JOANA: Sinto que os outros pais têm curiosidade em relação a esses alunos muitas vezes com perguntas do tipo “o que ele tem?”, “ele vai melhorar?” ou “ele bate, atrapalha?”. O não saber, além de despertar a curiosidade, dá possibilidades para imaginação. Tento esclarecer da melhor forma possível, sempre respeitando o aluno e a família para que não haja comentários desagradáveis. Quando eu penso na minha vida escolar não vejo essas crianças. Onde elas estavam? Escondidas, sendo impossibilitadas de aprender, de conviver e de ensinar aos outros o quanto que elas podem também.

PARATODOS: Ser professor exige hoje sair da zona do conforto? A inclusão veio dar uma sacudida nos professores?

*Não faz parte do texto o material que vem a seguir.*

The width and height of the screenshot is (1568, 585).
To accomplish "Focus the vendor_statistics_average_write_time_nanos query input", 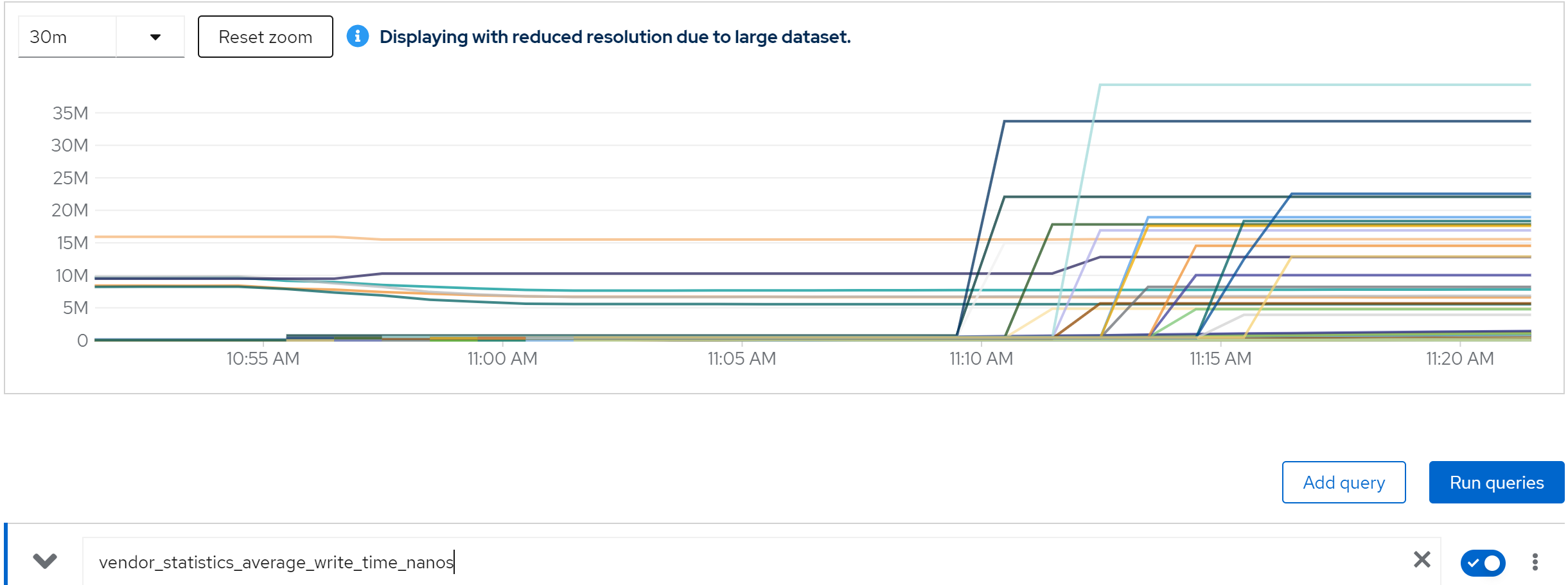I will point(707,562).
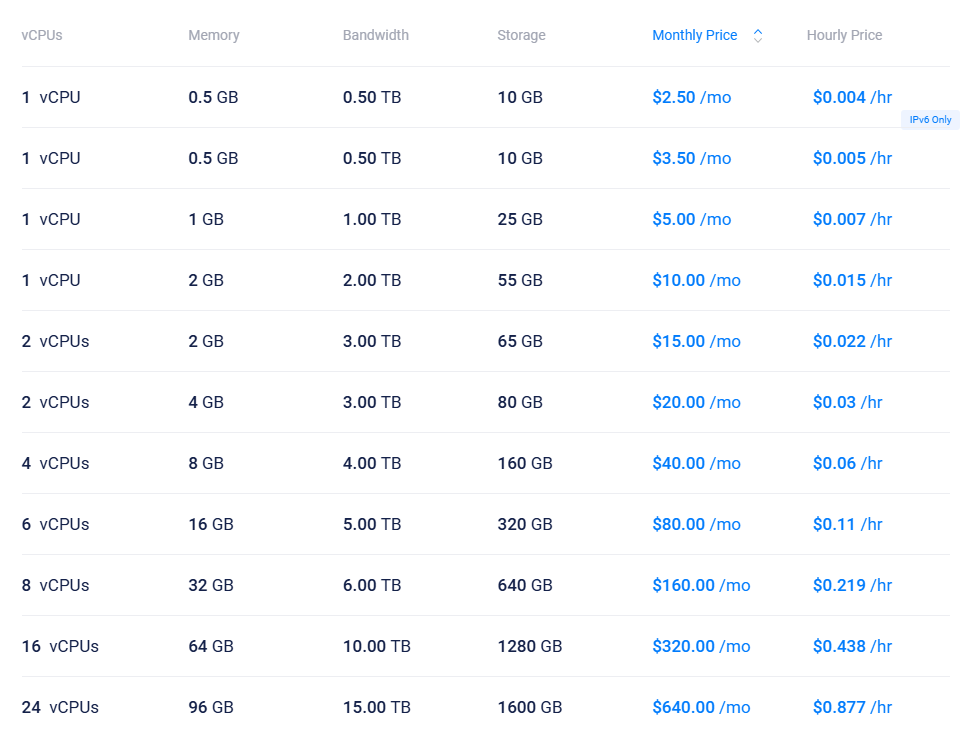The height and width of the screenshot is (751, 975).
Task: Click the $40.00 /mo price link
Action: (x=696, y=464)
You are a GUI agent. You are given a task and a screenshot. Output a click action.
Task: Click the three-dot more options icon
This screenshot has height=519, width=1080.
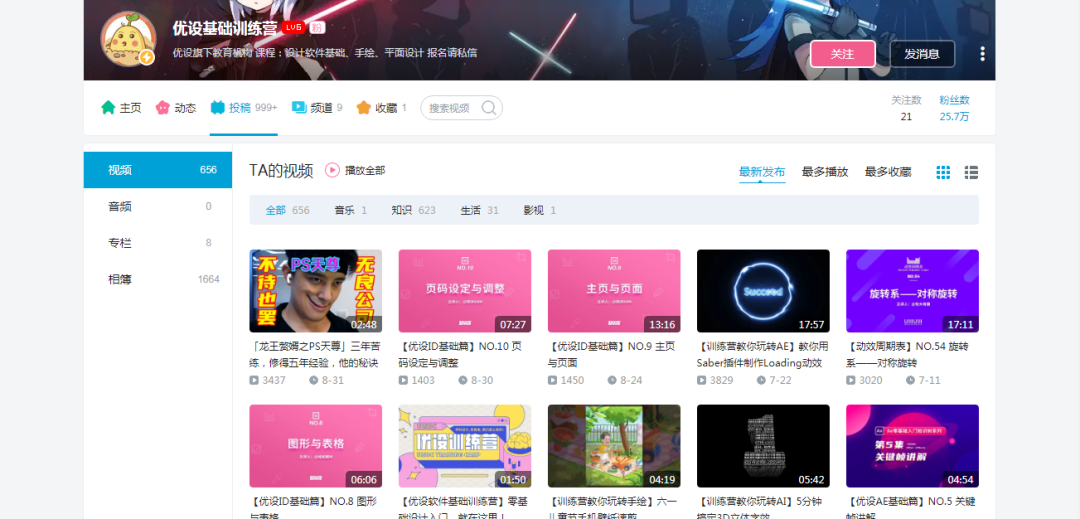point(982,54)
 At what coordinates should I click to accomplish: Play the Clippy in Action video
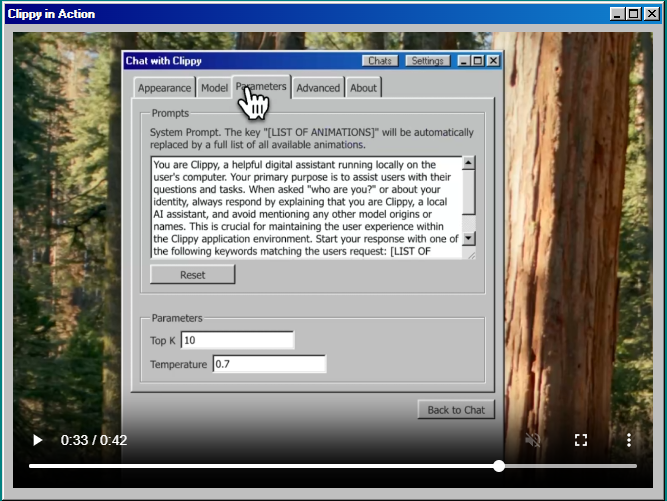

JOANA: O que me faz sair da zona de conforto não é aluno em situação de inclusão. É aquele aluno que vai me desafiar em vários aspectos. Estando ou não em situação de inclusão. É um aluno que no primeiro momento não vai responder minhas expectativas, é o aluno que vai precisar de um olhar diferenciado, é um aluno que vai precisar da minha ajuda em situações que não achei que fosse, é um aluno que vai me ensinar a todo o momento que não há um planejamento que vai funcionar 100% do tempo. É o aluno que vai me dar muita alegria com qualquer tipo de avanço e conquista. É o aluno que vai me ensinar a pensar e ter atitudes diferentes o tempo todo.